I spent the next five or ten minutes asking questions: “Are you the spirit woman from this room? Are you unhappy? Do you need help? Do you want to go to the light?” The experience reminded me of talking to my cats, trying to figure out what they want through cues other than language—deciphering the timing and tone of their meows and applying a little intuition and deductive reasoning power.
After this sincere attempt at communication, our best guess was that the spirit was not happy, didn’t want help, and did not want to go to the light. I thanked the spirit for communicating and asked her to let us get some sleep. After two more brief but quieter shrieky noises, the radiator went silent. I actually got out of bed and knelt down and prayed for peace for the spirit and for the hotel. When I got back in bed, Levi and I talked about how freaky and interesting the experience was. We dozed off but woke up at 6 am to a SSSSSsssss! coming from the radiator. Levi and I braced ourselves for more caterwauling, but the radiator didn’t shriek or do anything else that radiators have no business doing. It just hissed. We got up and went into each room in our PJs, checking the radiators to see if they were all making the same noise. (It was weird, but so much fun, to have the entire place to ourselves to explore in this way.
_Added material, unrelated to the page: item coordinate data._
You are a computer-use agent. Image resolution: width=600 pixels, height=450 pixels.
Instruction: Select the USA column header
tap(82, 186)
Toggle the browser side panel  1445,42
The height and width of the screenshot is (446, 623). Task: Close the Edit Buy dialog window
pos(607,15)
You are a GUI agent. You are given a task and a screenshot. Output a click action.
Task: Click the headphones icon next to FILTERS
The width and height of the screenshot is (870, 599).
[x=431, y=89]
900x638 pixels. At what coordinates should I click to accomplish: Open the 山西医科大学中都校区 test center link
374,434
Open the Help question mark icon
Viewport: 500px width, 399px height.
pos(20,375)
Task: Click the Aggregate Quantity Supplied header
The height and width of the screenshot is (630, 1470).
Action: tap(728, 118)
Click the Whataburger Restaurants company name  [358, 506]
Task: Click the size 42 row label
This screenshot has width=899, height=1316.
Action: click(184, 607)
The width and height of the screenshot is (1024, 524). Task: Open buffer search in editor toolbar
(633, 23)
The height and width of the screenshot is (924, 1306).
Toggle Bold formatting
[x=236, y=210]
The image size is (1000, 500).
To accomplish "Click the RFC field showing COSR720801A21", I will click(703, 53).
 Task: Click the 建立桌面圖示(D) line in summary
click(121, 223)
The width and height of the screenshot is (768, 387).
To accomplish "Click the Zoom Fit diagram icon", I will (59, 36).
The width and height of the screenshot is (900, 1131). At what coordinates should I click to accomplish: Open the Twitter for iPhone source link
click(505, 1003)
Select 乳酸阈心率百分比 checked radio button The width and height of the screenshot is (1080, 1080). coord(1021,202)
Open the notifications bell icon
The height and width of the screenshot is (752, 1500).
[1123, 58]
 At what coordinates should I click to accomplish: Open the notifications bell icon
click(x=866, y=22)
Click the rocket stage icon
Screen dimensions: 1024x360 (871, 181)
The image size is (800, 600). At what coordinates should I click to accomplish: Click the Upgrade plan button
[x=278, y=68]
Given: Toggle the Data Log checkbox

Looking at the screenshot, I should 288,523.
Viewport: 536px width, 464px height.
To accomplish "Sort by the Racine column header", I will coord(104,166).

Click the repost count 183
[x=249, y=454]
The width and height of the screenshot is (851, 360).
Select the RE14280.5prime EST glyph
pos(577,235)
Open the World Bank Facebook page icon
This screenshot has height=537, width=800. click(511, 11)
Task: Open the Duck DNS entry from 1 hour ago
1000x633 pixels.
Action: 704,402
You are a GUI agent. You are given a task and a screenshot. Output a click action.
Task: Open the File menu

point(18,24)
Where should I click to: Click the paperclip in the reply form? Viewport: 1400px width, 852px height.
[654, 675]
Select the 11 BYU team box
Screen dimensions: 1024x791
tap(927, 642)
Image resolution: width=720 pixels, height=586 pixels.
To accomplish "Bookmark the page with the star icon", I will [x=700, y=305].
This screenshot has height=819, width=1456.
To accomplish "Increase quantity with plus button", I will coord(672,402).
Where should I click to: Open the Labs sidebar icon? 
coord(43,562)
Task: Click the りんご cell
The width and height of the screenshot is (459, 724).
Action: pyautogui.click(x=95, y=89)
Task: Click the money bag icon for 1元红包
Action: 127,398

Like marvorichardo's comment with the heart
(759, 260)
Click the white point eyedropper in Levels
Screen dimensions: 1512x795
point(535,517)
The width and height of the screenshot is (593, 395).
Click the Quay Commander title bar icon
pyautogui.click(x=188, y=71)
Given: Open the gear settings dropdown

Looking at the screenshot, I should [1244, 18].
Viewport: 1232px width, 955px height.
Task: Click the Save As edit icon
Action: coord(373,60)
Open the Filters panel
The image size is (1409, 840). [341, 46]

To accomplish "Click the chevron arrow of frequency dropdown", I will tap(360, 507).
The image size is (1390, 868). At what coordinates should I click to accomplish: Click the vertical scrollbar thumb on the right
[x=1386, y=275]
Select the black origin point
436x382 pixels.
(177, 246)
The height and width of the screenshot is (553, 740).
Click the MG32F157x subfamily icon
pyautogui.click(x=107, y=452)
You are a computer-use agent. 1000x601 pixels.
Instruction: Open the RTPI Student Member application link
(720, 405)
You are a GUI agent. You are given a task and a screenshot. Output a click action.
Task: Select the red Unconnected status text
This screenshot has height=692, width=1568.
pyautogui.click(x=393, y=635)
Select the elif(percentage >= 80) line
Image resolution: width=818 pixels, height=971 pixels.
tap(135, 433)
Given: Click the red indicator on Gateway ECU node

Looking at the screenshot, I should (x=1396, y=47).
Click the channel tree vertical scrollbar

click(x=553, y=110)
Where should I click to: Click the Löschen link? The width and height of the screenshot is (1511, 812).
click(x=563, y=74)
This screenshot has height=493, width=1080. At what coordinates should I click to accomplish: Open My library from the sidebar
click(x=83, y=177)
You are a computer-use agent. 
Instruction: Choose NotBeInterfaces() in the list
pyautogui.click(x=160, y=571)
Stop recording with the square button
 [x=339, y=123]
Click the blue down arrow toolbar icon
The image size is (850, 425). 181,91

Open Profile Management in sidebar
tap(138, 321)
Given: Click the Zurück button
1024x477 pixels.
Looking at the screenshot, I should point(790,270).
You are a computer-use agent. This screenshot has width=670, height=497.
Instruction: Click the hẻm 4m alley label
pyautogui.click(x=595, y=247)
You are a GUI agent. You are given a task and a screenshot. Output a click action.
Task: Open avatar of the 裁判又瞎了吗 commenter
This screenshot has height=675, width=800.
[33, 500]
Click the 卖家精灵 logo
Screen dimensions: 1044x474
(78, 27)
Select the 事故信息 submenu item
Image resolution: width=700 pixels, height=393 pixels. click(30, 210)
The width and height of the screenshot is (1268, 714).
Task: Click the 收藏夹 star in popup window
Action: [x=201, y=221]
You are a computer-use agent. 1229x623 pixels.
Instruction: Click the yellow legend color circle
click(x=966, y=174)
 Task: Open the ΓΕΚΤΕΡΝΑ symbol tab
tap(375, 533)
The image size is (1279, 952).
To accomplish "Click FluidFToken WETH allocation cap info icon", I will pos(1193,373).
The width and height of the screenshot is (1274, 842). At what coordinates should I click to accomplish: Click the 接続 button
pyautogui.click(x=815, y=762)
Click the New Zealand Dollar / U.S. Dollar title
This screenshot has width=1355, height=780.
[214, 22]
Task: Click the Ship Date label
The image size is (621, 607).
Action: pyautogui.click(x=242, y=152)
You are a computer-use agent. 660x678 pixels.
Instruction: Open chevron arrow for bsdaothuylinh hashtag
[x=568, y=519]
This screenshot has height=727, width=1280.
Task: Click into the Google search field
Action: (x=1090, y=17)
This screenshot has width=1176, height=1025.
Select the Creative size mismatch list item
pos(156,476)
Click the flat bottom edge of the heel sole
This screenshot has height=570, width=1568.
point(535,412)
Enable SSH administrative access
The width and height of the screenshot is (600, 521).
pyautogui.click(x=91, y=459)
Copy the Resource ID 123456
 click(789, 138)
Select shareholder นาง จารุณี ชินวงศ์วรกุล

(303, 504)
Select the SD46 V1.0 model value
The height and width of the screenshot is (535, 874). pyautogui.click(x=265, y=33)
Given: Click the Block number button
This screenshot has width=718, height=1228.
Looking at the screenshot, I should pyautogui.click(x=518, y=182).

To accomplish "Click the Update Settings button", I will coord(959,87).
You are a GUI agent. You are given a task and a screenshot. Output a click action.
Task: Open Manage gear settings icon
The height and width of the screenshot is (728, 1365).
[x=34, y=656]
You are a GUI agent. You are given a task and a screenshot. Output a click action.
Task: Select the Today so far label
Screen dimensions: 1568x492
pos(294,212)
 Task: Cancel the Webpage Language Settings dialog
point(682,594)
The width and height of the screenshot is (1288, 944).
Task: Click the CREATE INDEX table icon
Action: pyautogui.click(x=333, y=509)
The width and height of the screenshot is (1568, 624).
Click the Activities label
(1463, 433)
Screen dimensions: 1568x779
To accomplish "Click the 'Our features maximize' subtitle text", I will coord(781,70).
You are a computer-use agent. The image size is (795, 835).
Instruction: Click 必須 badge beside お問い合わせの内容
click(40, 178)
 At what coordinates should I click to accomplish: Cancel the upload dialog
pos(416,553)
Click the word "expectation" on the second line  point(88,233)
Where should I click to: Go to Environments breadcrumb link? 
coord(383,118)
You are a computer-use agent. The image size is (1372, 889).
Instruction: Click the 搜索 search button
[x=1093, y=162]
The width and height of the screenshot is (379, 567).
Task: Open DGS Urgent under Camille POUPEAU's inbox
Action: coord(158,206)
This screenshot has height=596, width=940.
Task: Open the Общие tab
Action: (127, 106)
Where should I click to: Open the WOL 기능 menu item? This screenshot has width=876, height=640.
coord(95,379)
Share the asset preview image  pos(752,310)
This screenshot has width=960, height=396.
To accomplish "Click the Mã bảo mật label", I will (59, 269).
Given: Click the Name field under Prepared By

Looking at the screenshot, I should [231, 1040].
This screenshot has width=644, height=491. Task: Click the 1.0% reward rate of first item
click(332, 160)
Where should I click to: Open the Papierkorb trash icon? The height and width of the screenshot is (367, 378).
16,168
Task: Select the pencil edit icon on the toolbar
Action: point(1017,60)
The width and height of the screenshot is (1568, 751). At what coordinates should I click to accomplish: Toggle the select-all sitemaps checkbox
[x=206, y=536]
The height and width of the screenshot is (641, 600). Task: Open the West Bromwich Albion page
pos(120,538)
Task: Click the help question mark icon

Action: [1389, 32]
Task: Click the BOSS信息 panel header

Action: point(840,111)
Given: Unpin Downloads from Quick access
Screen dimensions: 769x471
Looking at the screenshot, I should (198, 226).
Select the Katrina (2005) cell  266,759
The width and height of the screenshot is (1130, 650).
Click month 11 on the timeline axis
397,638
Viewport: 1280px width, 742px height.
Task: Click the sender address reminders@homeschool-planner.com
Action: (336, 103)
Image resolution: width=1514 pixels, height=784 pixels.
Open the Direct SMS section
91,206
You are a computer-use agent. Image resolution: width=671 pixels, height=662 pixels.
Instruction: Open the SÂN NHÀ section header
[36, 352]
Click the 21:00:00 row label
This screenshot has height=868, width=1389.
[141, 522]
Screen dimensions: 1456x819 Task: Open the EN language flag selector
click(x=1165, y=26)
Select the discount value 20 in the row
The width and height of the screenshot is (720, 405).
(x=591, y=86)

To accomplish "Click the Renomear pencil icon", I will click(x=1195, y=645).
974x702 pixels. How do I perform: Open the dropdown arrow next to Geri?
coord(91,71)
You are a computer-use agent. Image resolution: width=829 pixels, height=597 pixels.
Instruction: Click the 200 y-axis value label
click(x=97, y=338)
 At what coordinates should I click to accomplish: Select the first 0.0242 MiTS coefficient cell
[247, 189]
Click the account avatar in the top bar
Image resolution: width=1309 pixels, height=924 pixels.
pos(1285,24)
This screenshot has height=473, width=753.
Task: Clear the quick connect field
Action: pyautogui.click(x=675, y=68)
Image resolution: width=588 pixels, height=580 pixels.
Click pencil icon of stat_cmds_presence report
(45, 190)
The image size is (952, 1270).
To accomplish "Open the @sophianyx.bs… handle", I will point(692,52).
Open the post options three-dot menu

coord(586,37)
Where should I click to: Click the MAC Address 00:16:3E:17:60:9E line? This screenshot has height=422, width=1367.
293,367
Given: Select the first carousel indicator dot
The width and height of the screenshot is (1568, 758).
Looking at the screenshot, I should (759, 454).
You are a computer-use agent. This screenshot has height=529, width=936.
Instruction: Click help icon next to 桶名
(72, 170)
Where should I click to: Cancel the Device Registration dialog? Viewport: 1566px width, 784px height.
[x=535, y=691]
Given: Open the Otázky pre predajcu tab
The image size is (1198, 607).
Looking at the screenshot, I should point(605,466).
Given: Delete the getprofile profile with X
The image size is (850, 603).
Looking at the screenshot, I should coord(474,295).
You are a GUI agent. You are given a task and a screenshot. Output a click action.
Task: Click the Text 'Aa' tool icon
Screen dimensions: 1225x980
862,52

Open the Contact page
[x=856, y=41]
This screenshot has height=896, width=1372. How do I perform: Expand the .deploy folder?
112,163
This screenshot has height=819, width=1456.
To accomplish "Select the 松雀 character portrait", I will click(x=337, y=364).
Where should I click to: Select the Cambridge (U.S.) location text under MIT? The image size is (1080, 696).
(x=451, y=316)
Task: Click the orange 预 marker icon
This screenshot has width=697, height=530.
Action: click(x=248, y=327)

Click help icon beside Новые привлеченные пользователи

It felt very Scooby Doo-ish, which is how I usually describe my experiences living in a haunted house.) The radiators all seemed to be firing up for the day and we concluded that there must be a timer on the thermostat, and 6 am was when they were set to warm up the bedrooms. My hat was still sitting on the bed in the middle room where I had left it the night before. It hadn’t moved or disappeared and didn’t seem to be bewitched in any way, so I picked it up and brought it back to our room.
A few months later, I invited my friend Will Barker to join Levi and me at the Trempealeau Blues Bash. When I told him he could stay in a haunted hotel, he started to laugh and said, “Do you remember when I called you from a haunted hotel last year? That was the place!” I did remember getting a phone message about a haunted hotel from Will, but he hadn’t left any details. A laconic restaurateur who spends a lot of time sailing or taking road trips on his motorcycle, Will does believe in ghosts and has had a couple of spirit encounters himself. There was a ghost named Walter in the first restaurant Will owned in Hudson. Walter’s heavy footsteps could be heard walking across the creaky hardwood floors after the bar and grill was closed for the night and all the customers had gone home.
I asked Will to tell me again what happened to him the night he stayed at the haunted hotel. He said he was completely alone in the place, which was pretty weird to begin with. I asked if he was in room 5, and he said he didn’t remember that kind of stuff. He said he slept in the room that faced the river at the end of the hall. “That’s room 5!” I practically shouted. Will said he woke up in the night because he thought he heard someone walking around out in the hallway. Then he said the radiator made a crazy noise––spooky, like it was upset about something. He toughed it out till morning, but it was definitely a strange night.
After Levi and I had checked the radiators in all the other rooms at the Trempealeau Hotel, we went back to our room and fell asleep again. We woke up around 8 am. It was daylight. We took our time getting dressed and brushing our teeth in the community bathroom. We gathered up our stuff, said goodbye to the ghost, and lingered for a minute in the room just in case she wanted to communicate one last time. But the room was silent. When we got to the small sitting room at the top of the steps, we heard a clang from somewhere back at the far end of the hallway, a ghostly goodbye, or maybe good riddance, from the occupant of room 5.